2. The plugin automatically detects any full well-formed academic references in the standard formats, extracts and de-duplicates these, and then uses javascript to create simple new links. Each of these new links is built on-the-fly and embeds the exact title of the article, alongside the surname of the author. Possibly these links could be presented in a sidebar, or even as a page overlay. The plugin doesn’t try to seek or add any direct URLs for the article.
e.g.: it would search for… Craig “Werewolf Cinema of the 1930s”
3. The user can set the plugin to feed the overlay link to the main Google index or some other suitably deep search engine.
4. If the user clicks on such a “fuzzy” overlay link, they will hope to discover a direct link to the free full-text of the article near the top of the search results.
5. If they do find free full-text, then the user has the ability to click a simple feedback button on the browser toolbar. This passes the surname and article title information back to a public database of open academic article titles.
6. If it’s an article name/title the database hasn’t seen before, it will flag that unique combination of author and article title as having a reasonable probability of leading to open full-text. The database could also do automatic tagging and sorting by academic discipline, as judged by detecting common keywords and phrases in the title(s). At no time are any URLs (or downloading of pages/PDFs by the plugin database) involved in the process.
Once the database is established, in version 2.0 of the plugin a feedback loop might be created. The database would now indicate, via a three-star rating alongside the link, if the title had a high probability of being freely available somewhere. This might not need a dedicated server — the plugin might instead locally install a huge list of free article titles as detected by v1.0. For user convenience this list could be split up by discipline.
The plugin is thus using Surname “Article title” as the implicit unique identifier for the article, which is good enough for a search-engine even if it probably causes librarians to shiver in horror.

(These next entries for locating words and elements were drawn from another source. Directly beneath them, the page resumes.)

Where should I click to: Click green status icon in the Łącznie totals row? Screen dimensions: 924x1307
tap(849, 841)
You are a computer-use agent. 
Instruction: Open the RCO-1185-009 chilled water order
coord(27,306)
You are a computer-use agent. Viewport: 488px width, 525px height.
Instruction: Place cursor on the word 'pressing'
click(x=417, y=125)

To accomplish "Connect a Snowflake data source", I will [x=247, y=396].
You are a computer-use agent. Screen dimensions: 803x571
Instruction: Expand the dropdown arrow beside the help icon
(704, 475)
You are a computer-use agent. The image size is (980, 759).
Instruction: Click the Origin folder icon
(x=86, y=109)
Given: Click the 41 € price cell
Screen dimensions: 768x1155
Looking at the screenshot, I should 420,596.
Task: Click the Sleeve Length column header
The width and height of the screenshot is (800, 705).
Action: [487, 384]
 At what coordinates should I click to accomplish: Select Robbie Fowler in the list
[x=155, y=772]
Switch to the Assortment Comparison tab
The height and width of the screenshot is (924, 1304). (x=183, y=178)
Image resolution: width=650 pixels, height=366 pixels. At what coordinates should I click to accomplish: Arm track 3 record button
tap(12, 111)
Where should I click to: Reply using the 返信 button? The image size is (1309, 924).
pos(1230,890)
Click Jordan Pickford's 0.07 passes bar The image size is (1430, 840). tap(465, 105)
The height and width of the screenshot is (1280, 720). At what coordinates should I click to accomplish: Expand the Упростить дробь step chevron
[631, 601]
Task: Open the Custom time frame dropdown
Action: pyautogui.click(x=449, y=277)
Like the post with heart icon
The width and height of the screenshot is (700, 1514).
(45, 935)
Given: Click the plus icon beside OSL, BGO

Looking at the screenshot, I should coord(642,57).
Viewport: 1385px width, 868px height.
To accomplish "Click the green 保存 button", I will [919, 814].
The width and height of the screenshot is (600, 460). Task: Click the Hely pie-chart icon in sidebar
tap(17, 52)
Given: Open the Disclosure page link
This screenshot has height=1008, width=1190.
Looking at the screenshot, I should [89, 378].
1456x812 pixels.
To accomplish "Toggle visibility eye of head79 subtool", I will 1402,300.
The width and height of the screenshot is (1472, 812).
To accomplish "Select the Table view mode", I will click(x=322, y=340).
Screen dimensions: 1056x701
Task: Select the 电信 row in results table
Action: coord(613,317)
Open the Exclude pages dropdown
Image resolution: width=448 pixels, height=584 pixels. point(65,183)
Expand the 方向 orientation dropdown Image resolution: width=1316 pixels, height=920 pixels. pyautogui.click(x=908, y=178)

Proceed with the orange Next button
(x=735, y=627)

The database can’t use journal titles to determine if an article should be flagged as “likely to be free”, since journal titles are rarely extractable or detectable by search-engines in individual open-access articles. Nor can it use base URLs, since the plugin aims to completely bypass the need for direct-to-article URLs. The public database of open academic article titles would need to be hidden from search-engines, so as not to contaminate search results.